PROVIDED INFORMATION

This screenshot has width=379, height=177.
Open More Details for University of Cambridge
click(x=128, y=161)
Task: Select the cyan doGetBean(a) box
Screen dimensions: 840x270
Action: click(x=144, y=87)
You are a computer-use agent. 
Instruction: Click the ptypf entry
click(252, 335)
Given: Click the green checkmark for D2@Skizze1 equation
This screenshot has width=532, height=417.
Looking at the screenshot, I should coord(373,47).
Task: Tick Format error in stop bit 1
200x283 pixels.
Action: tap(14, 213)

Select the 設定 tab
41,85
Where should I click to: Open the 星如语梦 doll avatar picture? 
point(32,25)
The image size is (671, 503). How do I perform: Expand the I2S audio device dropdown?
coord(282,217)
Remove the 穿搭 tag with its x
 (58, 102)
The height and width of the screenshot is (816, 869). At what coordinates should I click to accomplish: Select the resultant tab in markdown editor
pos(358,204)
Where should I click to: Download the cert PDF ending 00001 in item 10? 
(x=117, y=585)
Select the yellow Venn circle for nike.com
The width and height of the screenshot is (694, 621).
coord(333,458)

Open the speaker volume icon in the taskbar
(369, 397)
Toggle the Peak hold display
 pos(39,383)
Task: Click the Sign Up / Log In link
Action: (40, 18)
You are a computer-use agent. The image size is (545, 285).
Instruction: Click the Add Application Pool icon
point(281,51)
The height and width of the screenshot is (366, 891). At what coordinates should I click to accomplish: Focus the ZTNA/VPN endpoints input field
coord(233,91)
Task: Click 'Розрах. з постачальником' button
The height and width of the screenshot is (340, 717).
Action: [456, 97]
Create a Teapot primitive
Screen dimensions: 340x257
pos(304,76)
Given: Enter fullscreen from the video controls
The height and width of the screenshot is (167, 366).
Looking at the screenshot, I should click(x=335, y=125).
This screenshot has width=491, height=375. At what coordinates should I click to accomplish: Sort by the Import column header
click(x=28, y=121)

YOUR INSTRUCTIONS
Print every entry exactly.

ANSWER SPACE
This screenshot has width=379, height=177.
Open More Details for University of Cambridge
click(x=128, y=161)
Task: Select the cyan doGetBean(a) box
Screen dimensions: 840x270
Action: click(x=144, y=87)
You are a computer-use agent. 
Instruction: Click the ptypf entry
click(252, 335)
Given: Click the green checkmark for D2@Skizze1 equation
This screenshot has width=532, height=417.
Looking at the screenshot, I should coord(373,47).
Task: Tick Format error in stop bit 1
200x283 pixels.
Action: tap(14, 213)

Select the 設定 tab
41,85
Where should I click to: Open the 星如语梦 doll avatar picture? 
point(32,25)
The image size is (671, 503). How do I perform: Expand the I2S audio device dropdown?
coord(282,217)
Remove the 穿搭 tag with its x
 (58, 102)
The height and width of the screenshot is (816, 869). At what coordinates should I click to accomplish: Select the resultant tab in markdown editor
pos(358,204)
Where should I click to: Download the cert PDF ending 00001 in item 10? 
(x=117, y=585)
Select the yellow Venn circle for nike.com
The width and height of the screenshot is (694, 621).
coord(333,458)

Open the speaker volume icon in the taskbar
(369, 397)
Toggle the Peak hold display
 pos(39,383)
Task: Click the Sign Up / Log In link
Action: (40, 18)
You are a computer-use agent. The image size is (545, 285).
Instruction: Click the Add Application Pool icon
point(281,51)
The height and width of the screenshot is (366, 891). At what coordinates should I click to accomplish: Focus the ZTNA/VPN endpoints input field
coord(233,91)
Task: Click 'Розрах. з постачальником' button
The height and width of the screenshot is (340, 717).
Action: [456, 97]
Create a Teapot primitive
Screen dimensions: 340x257
pos(304,76)
Given: Enter fullscreen from the video controls
The height and width of the screenshot is (167, 366).
Looking at the screenshot, I should click(x=335, y=125).
This screenshot has width=491, height=375. At what coordinates should I click to accomplish: Sort by the Import column header
click(x=28, y=121)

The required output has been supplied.